Si se puede llamar periodista ciudadano a cualquier cibernauta que con su computador se ha convertido en receptor y emisor a la vez, ¿en qué queda la profesión periodística?
22 de Julio de 2016

Si se puede llamar periodista ciudadano a cualquier cibernauta que con su computador se ha convertido en receptor y emisor a la vez, ¿en qué queda la profesión periodística?

Foto: Pixabay

Si se puede llamar periodista ciudadano a cualquier cibernauta que con su computador se ha convertido en receptor y emisor a la vez, ¿en qué queda la profesión periodística? Las nuevas tecnologías de la comunicación han creado una coyuntura favorable para que los periodistas definamos nuestra profesión.
Ser periodista, en efecto, es mucho más que ser periodista ciudadano; o dicho de otra manera, el periodista que limita su tarea a la que cumple con su computador, o con una cámara digital un periodista ciudadano, no está prestando el servicio profesional que se espera de un periodista.
En este sentido la emergencia de las nuevas tecnologías ha puesto en evidencia que existía una idea incompleta sobre la actividad del periodista y sobre su papel en la sociedad: contar los últimos sucesos, disponer de las imágenes de los hechos que están sucediendo o que acaban de suceder, expresar una reacción frente a los hechos con los 140 caracteres de un twitter, son actividades con las que no se satisfacen los requerimientos de la profesión. Un periodismo limitado a esas actividades es una profesión en vías de desaparición.
El periodismo que sobrevivirá es el que, mediante la información, convierte al lector, oyente o televidente, en conciencia de su historia. Este es el resultado de un periodismo que hace entender porque interpreta, contextualiza, da antecedentes y dirige la mirada hacia las consecuencias de lo que está sucediendo. Es un periodismo comprometido y comprometedor, digno y dignificador, que no se limita a ser un espectador distante de la historia de cada día.
Esta actividad supone una preparación académica severa, y sobre todo, es una manera de ser que, una conciencia ética forja en las personas.

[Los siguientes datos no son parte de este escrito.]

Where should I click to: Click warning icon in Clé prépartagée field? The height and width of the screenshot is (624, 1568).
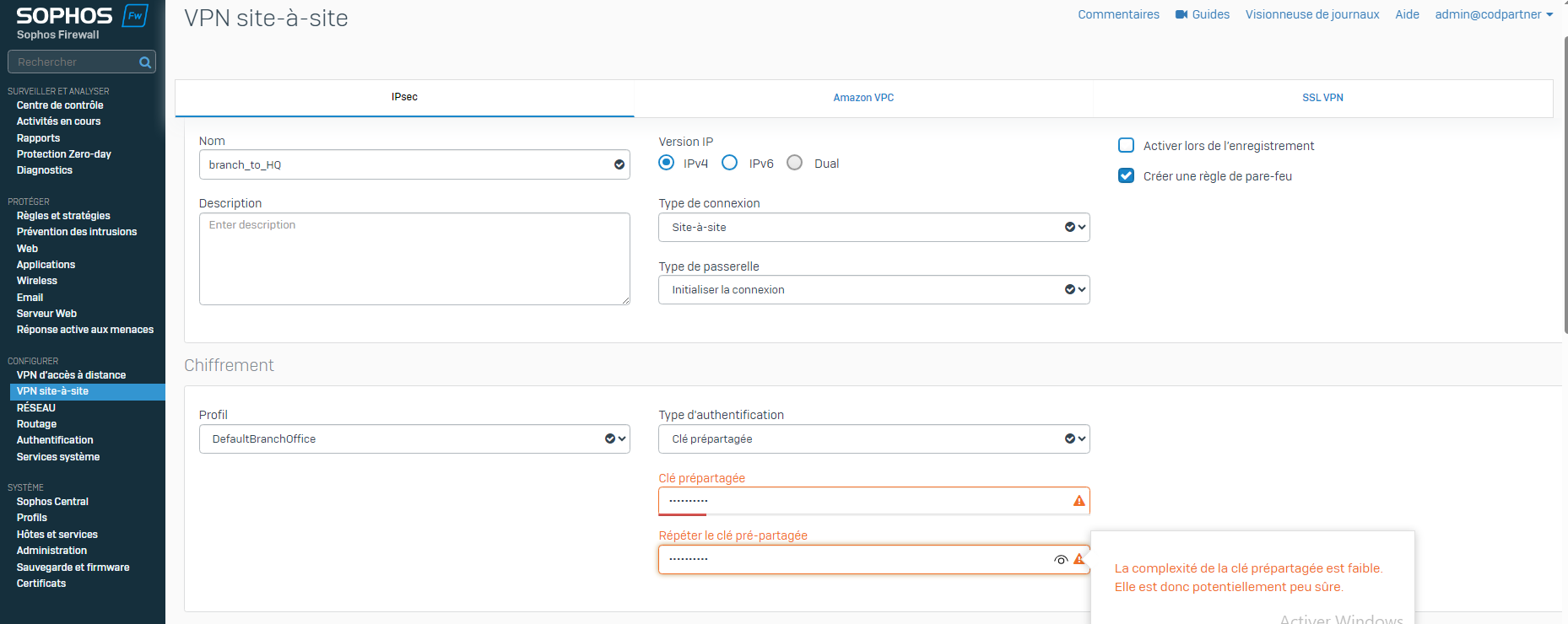tap(1079, 501)
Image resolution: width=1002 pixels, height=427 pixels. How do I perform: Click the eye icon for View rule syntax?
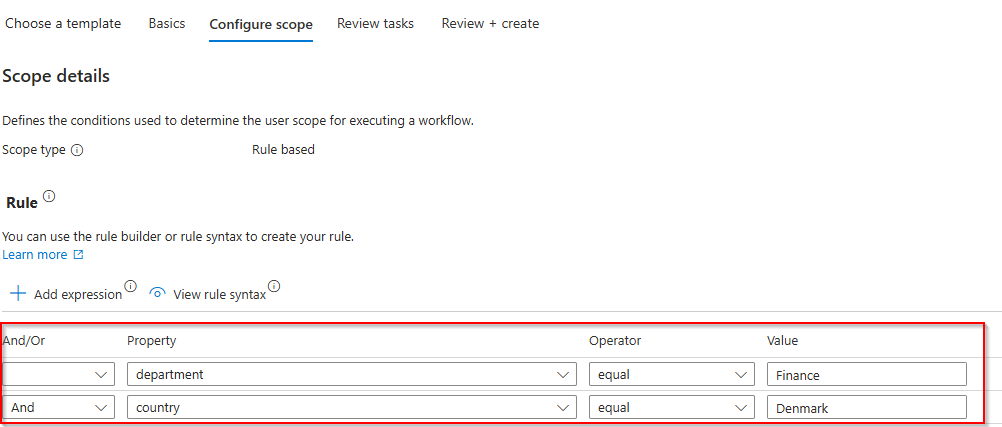click(x=157, y=294)
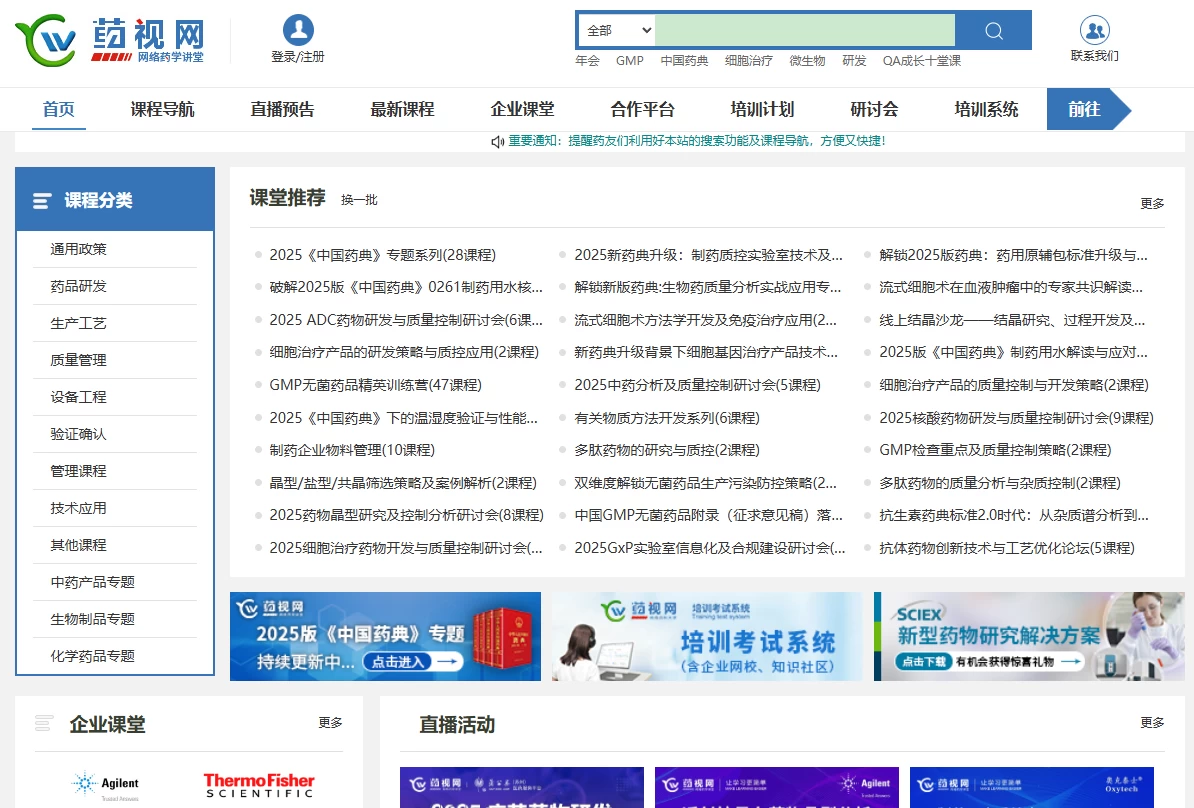
Task: Select 药品研发 in the course categories
Action: click(x=79, y=286)
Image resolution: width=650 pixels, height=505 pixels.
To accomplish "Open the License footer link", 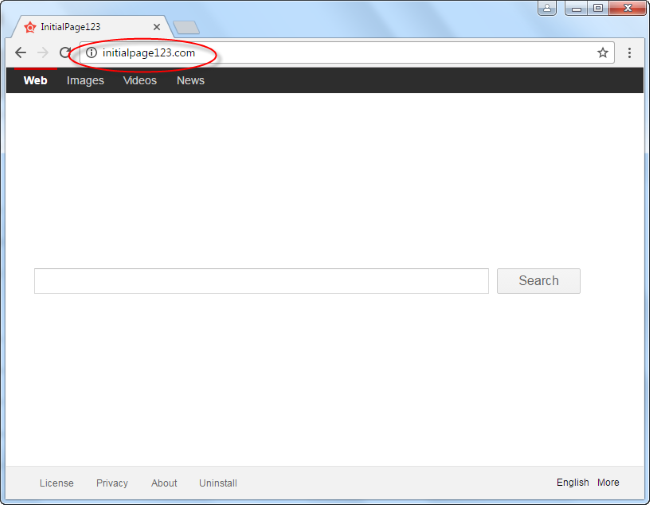I will tap(56, 483).
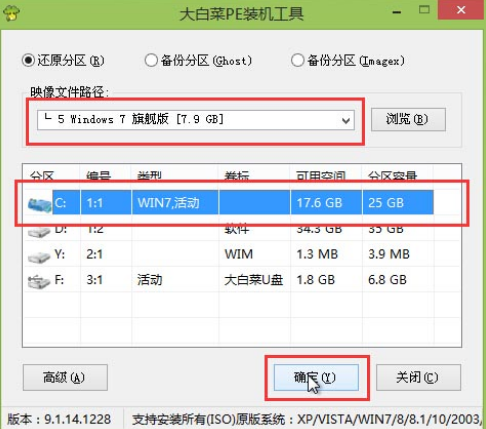Viewport: 486px width, 429px height.
Task: Select 备份分区 (Imagex) radio option
Action: pos(297,60)
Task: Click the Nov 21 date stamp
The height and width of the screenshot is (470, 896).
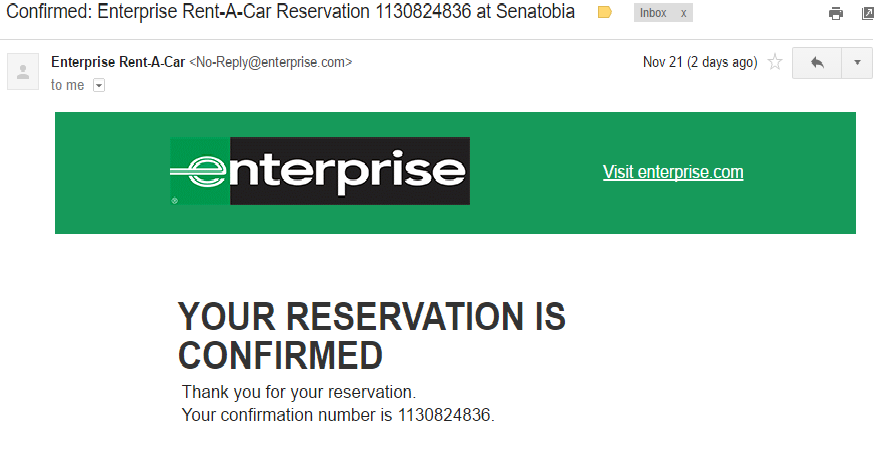Action: point(699,62)
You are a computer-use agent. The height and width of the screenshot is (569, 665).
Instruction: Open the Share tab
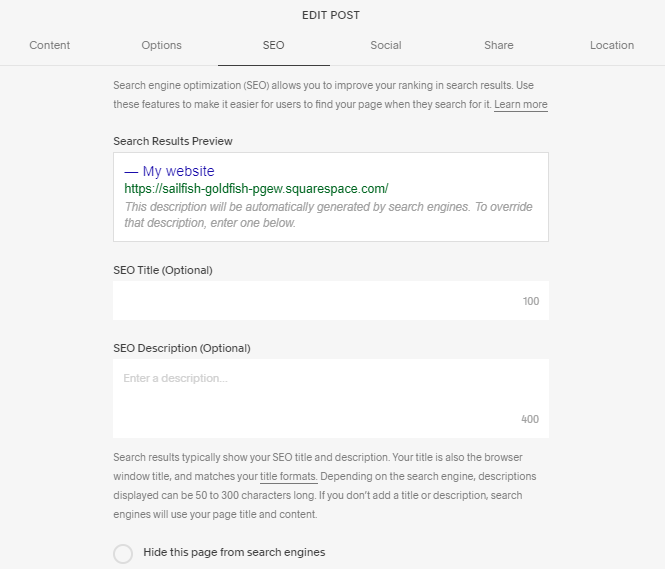click(498, 45)

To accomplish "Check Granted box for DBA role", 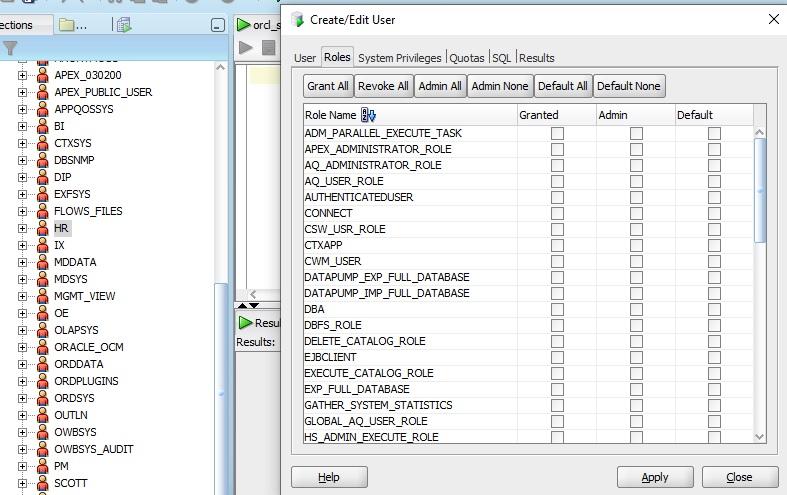I will click(x=557, y=309).
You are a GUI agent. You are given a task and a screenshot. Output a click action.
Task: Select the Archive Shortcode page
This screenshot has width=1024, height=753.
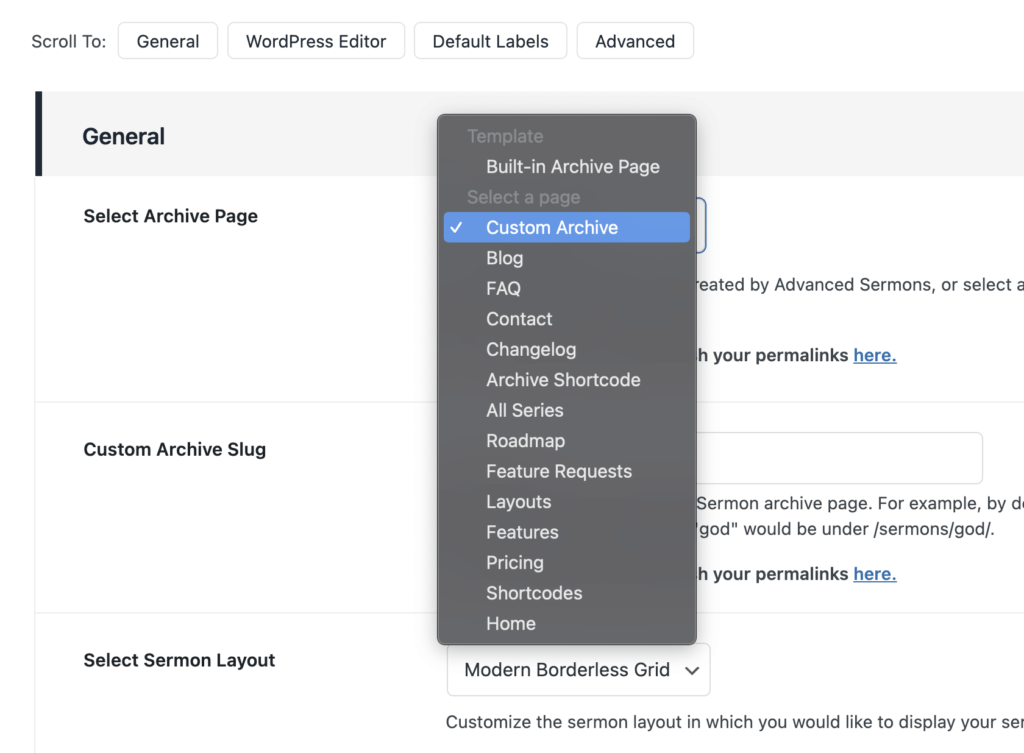(x=563, y=380)
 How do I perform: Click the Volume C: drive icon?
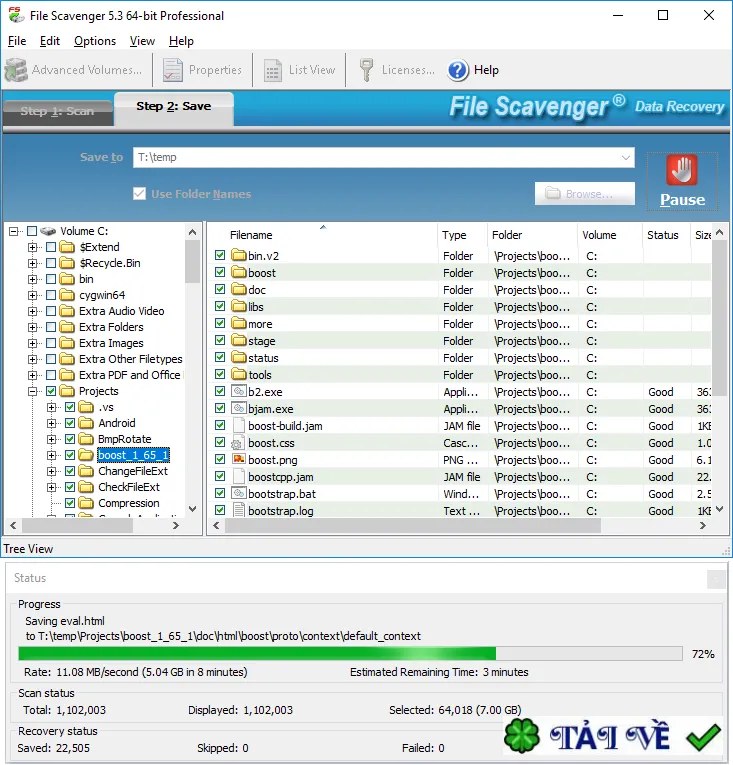tap(48, 231)
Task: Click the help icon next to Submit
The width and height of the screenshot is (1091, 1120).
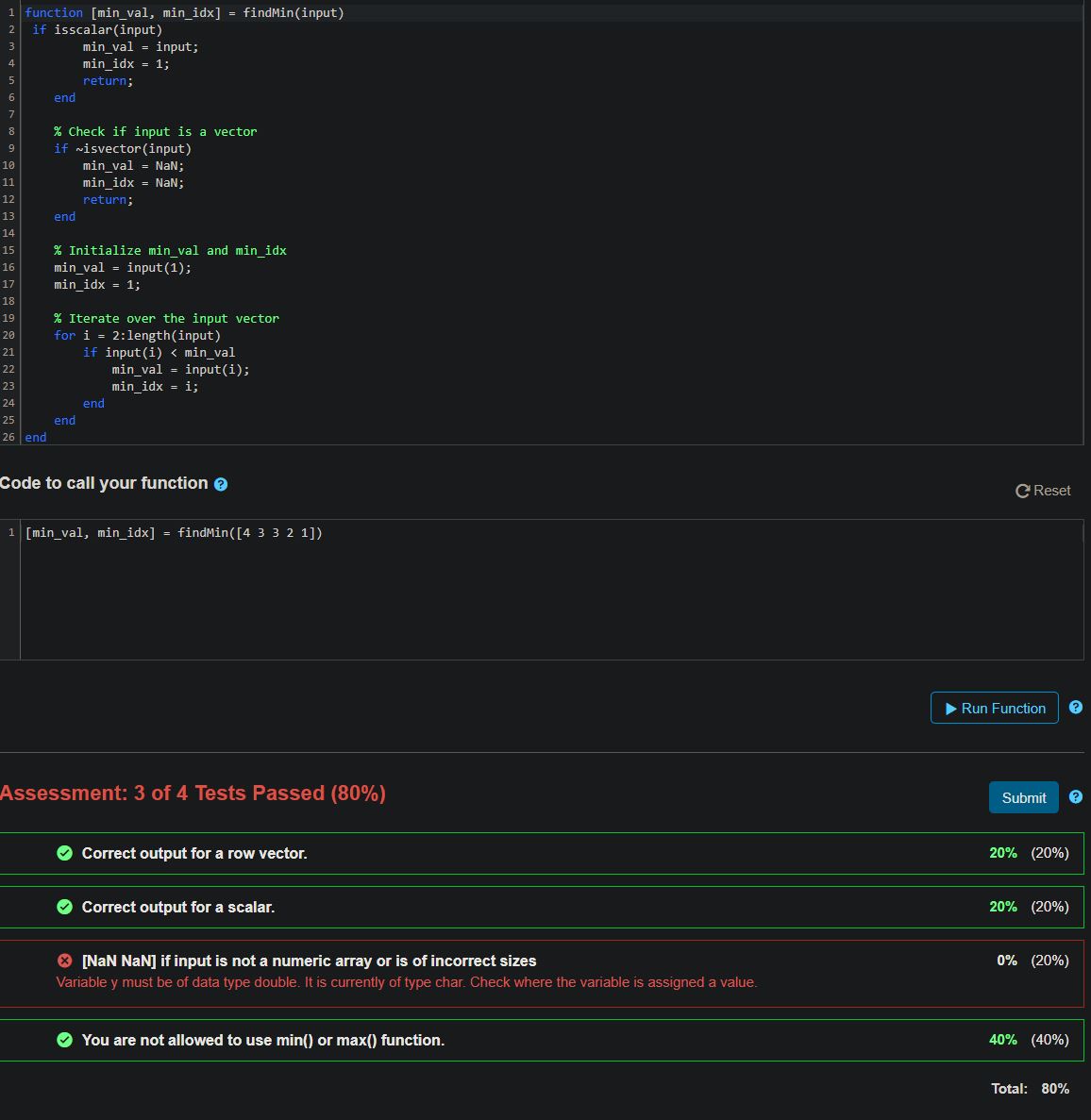Action: [x=1075, y=797]
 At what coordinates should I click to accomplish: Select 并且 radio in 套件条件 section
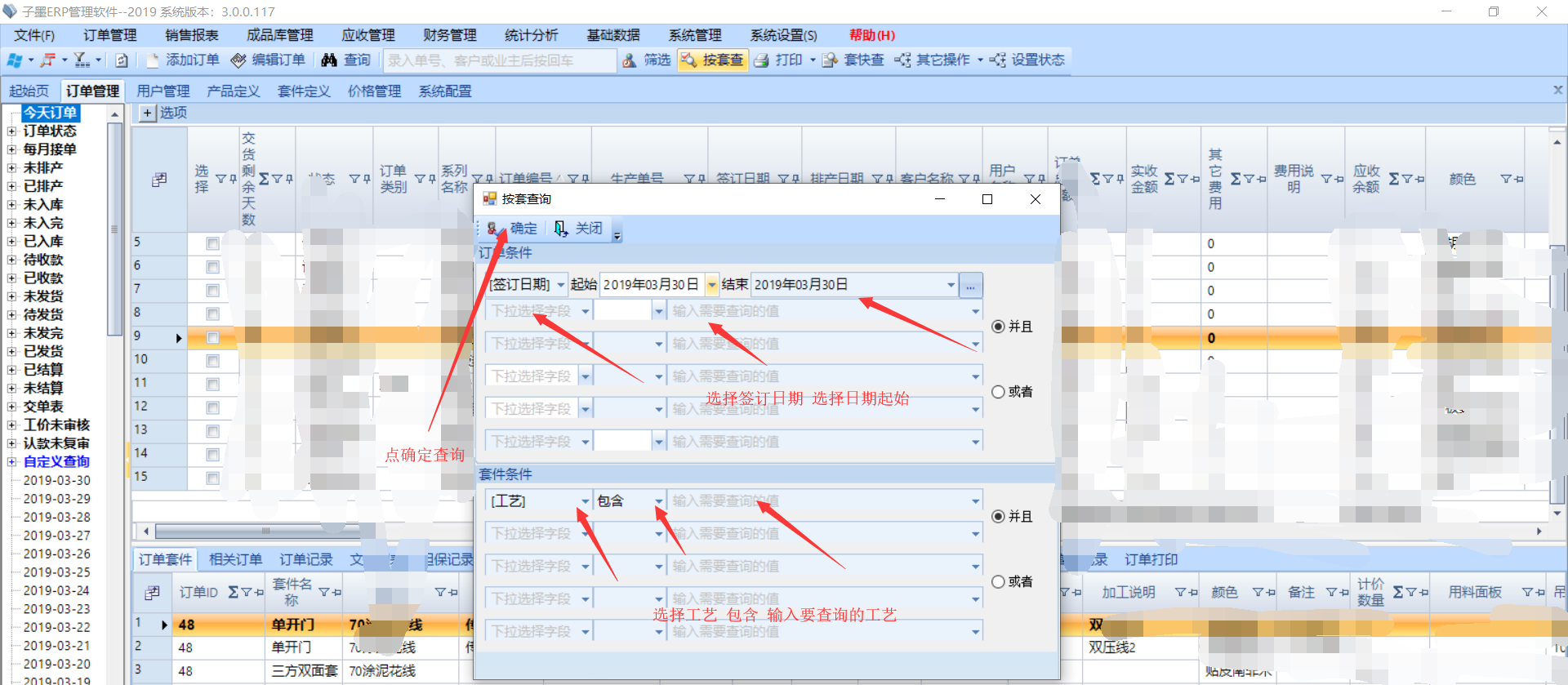click(998, 516)
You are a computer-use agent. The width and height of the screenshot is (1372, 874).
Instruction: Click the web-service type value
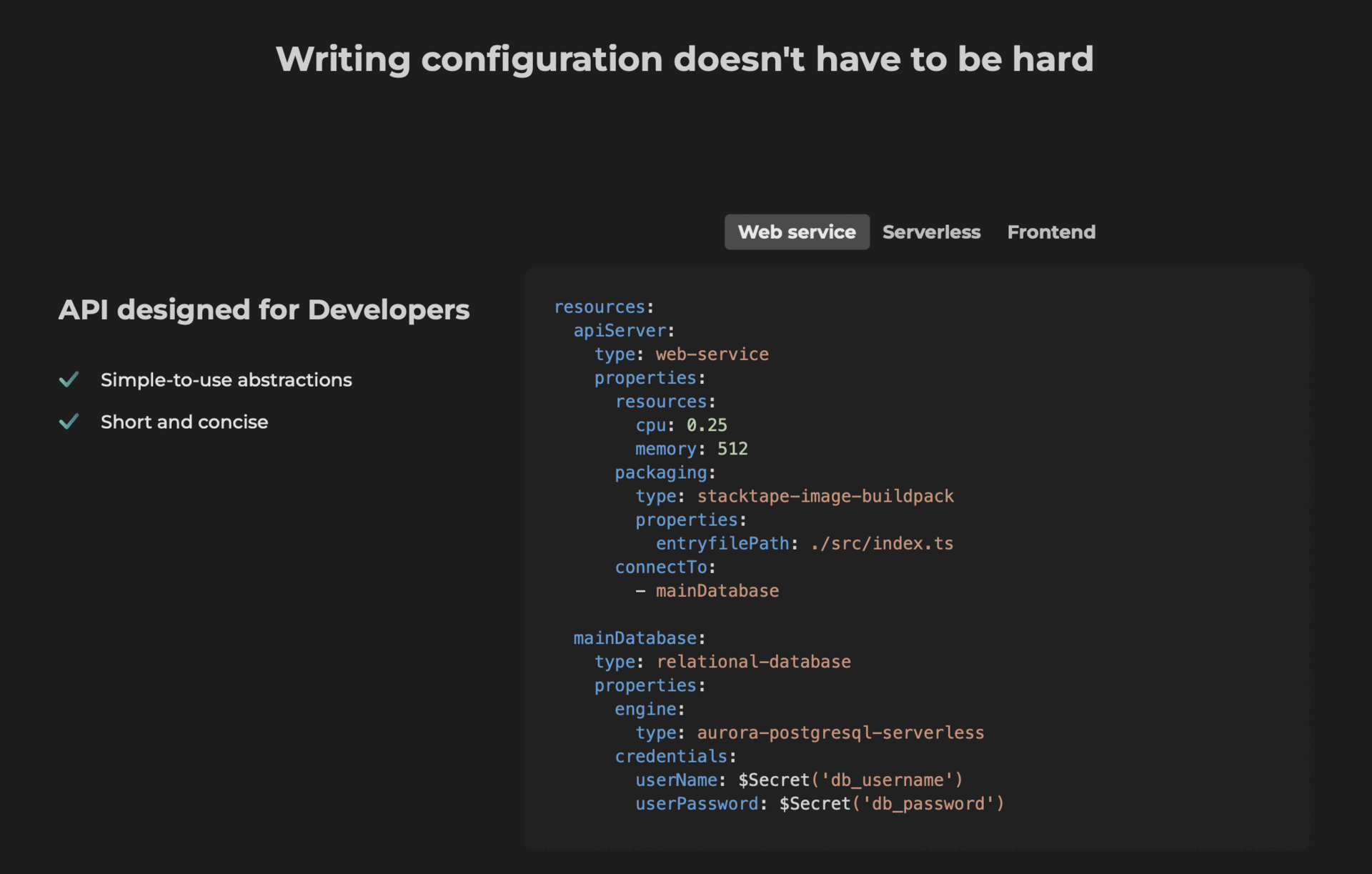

Esto, como se ve, establece la principal diferencia con el periodista improvisado.
Documentación.
Cuando, como sucede hoy, las generosas y móviles fronteras del periodismo abarcan cada día más funciones, tareas y personas distintas, cuando el espectáculo, la opinión y la operación política se visten de información, cuando todo y nada es periodismo, la respuesta aparece clara: volver a las fuentes.
En otras palabras, redefinir qué es el periodismo, distinguir quiénes son periodistas y quiénes deben recibir otro nombre para calificar su actividad; cuál es la tarea específica que el periodismo cumple en una sociedad determinada y cuáles son sus principios básicos; pero sobre todo, construir una visión ética compartida sobre el ejercicio de la profesión, que conserve los estilos y la pluralidad como riqueza básica de la actividad periodística.
En la práctica cotidiana, sin apartarse de los avances tecnológicos ni volverse ciego a las innumerables transformaciones sociales y del mercado, se impone volver a las fuentes, lo que quiere decir regresar a las viejas prácticas de investigar, chequear, reconfirmar nuevamente antes de consignar y publicar los hechos. Aceptemos que la opinión es importante, pero más importante aún esla veracidad de lo que se cuenta y la forma como se lo hace.
En este camino se impone recuperar dos nociones básicas: la información entendida como bien público y una noción personal de la ética profesional.
El libre consenso que caracteriza a una sociedad democrática depende en gran medida del conocimiento suficiente de los bienes y de los valores en juego y en discusión. En la democracia la información correcta es conditio sine qua non para su supervivencia y prolongación en el tiempo, es la premisa para cualquier tipo de discusión y de decisión que resguarde el espacio público.
Más que un código deontológico general, más que una declaración de principios, los periodistas necesitamos hoy incorporar una conciencia ética y un convencimiento íntimo sobre las implicancias que tiene la tarea de informar, que oriente el trabajo cotidiano y permita procesar las presiones a que la profesión está sometida.
Raquel San Martín: La ética como identidad compartida. En Sala de Prensa.